Rewrite the entries below, substituting "side menu" for each occurrence of "sidebar" and leaving everything else unchanged.
··· Data to process
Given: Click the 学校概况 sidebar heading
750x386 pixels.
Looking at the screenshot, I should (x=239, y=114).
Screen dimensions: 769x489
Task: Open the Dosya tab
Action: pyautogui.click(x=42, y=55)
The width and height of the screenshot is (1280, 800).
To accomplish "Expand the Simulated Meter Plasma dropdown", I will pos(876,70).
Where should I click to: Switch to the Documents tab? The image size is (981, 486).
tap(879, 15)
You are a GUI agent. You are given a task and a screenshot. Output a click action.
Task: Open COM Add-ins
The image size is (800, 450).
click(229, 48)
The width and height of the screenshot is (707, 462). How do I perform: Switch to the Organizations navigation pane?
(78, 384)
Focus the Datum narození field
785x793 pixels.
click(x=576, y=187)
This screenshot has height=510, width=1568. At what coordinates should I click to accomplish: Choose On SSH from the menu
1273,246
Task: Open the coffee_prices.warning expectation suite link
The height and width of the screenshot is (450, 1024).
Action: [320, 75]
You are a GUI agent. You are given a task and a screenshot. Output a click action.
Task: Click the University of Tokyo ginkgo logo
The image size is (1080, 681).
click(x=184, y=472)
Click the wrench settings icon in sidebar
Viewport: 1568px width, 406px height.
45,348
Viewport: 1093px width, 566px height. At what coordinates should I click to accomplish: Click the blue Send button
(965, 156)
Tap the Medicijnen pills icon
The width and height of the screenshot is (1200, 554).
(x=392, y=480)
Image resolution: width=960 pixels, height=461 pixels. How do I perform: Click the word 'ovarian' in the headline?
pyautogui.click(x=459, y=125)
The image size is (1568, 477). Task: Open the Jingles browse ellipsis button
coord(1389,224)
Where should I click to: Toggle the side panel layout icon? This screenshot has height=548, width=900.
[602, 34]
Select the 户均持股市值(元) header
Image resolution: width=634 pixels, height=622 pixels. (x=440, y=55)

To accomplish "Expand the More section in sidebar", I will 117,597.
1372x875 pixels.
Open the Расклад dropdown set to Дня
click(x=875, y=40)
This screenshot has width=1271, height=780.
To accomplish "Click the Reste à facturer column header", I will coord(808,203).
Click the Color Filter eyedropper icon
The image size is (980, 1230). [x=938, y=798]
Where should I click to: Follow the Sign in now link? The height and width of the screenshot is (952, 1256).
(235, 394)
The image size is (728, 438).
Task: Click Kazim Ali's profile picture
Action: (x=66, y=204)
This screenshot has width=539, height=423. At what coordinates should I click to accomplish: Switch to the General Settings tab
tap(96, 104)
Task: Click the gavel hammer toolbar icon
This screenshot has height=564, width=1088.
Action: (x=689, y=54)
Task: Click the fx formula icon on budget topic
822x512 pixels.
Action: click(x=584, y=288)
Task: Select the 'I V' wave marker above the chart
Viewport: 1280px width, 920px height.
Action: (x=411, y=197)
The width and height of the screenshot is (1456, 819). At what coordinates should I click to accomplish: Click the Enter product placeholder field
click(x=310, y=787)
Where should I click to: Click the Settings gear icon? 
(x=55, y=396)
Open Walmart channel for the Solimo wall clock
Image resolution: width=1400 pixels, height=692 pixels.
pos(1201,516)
······
→ **Written answer**:
Given: Click the 学校概况 side menu heading
750x386 pixels.
Looking at the screenshot, I should (x=239, y=114).
Screen dimensions: 769x489
Task: Open the Dosya tab
Action: pyautogui.click(x=42, y=55)
The width and height of the screenshot is (1280, 800).
To accomplish "Expand the Simulated Meter Plasma dropdown", I will pos(876,70).
Where should I click to: Switch to the Documents tab? The image size is (981, 486).
tap(879, 15)
You are a GUI agent. You are given a task and a screenshot. Output a click action.
Task: Open COM Add-ins
The image size is (800, 450).
click(229, 48)
The width and height of the screenshot is (707, 462). How do I perform: Switch to the Organizations navigation pane?
(78, 384)
Focus the Datum narození field
785x793 pixels.
click(x=576, y=187)
This screenshot has height=510, width=1568. At what coordinates should I click to accomplish: Choose On SSH from the menu
1273,246
Task: Open the coffee_prices.warning expectation suite link
The height and width of the screenshot is (450, 1024).
Action: [320, 75]
You are a GUI agent. You are given a task and a screenshot. Output a click action.
Task: Click the University of Tokyo ginkgo logo
The image size is (1080, 681).
click(x=184, y=472)
Click the wrench settings icon in side menu
Viewport: 1568px width, 406px height.
45,348
Viewport: 1093px width, 566px height. At what coordinates should I click to accomplish: Click the blue Send button
(965, 156)
Tap the Medicijnen pills icon
The width and height of the screenshot is (1200, 554).
(x=392, y=480)
Image resolution: width=960 pixels, height=461 pixels. How do I perform: Click the word 'ovarian' in the headline?
pyautogui.click(x=459, y=125)
The image size is (1568, 477). Task: Open the Jingles browse ellipsis button
coord(1389,224)
Where should I click to: Toggle the side panel layout icon? This screenshot has height=548, width=900.
[602, 34]
Select the 户均持股市值(元) header
Image resolution: width=634 pixels, height=622 pixels. (x=440, y=55)

To accomplish "Expand the More section in side menu", I will 117,597.
1372x875 pixels.
Open the Расклад dropdown set to Дня
click(x=875, y=40)
This screenshot has width=1271, height=780.
To accomplish "Click the Reste à facturer column header", I will coord(808,203).
Click the Color Filter eyedropper icon
The image size is (980, 1230). [x=938, y=798]
Where should I click to: Follow the Sign in now link? The height and width of the screenshot is (952, 1256).
(235, 394)
The image size is (728, 438).
Task: Click Kazim Ali's profile picture
Action: (x=66, y=204)
This screenshot has width=539, height=423. At what coordinates should I click to accomplish: Switch to the General Settings tab
tap(96, 104)
Task: Click the gavel hammer toolbar icon
This screenshot has height=564, width=1088.
Action: (x=689, y=54)
Task: Click the fx formula icon on budget topic
822x512 pixels.
Action: click(x=584, y=288)
Task: Select the 'I V' wave marker above the chart
Viewport: 1280px width, 920px height.
Action: (x=411, y=197)
The width and height of the screenshot is (1456, 819). At what coordinates should I click to accomplish: Click the Enter product placeholder field
click(x=310, y=787)
Where should I click to: Click the Settings gear icon? 
(x=55, y=396)
Open Walmart channel for the Solimo wall clock
Image resolution: width=1400 pixels, height=692 pixels.
pos(1201,516)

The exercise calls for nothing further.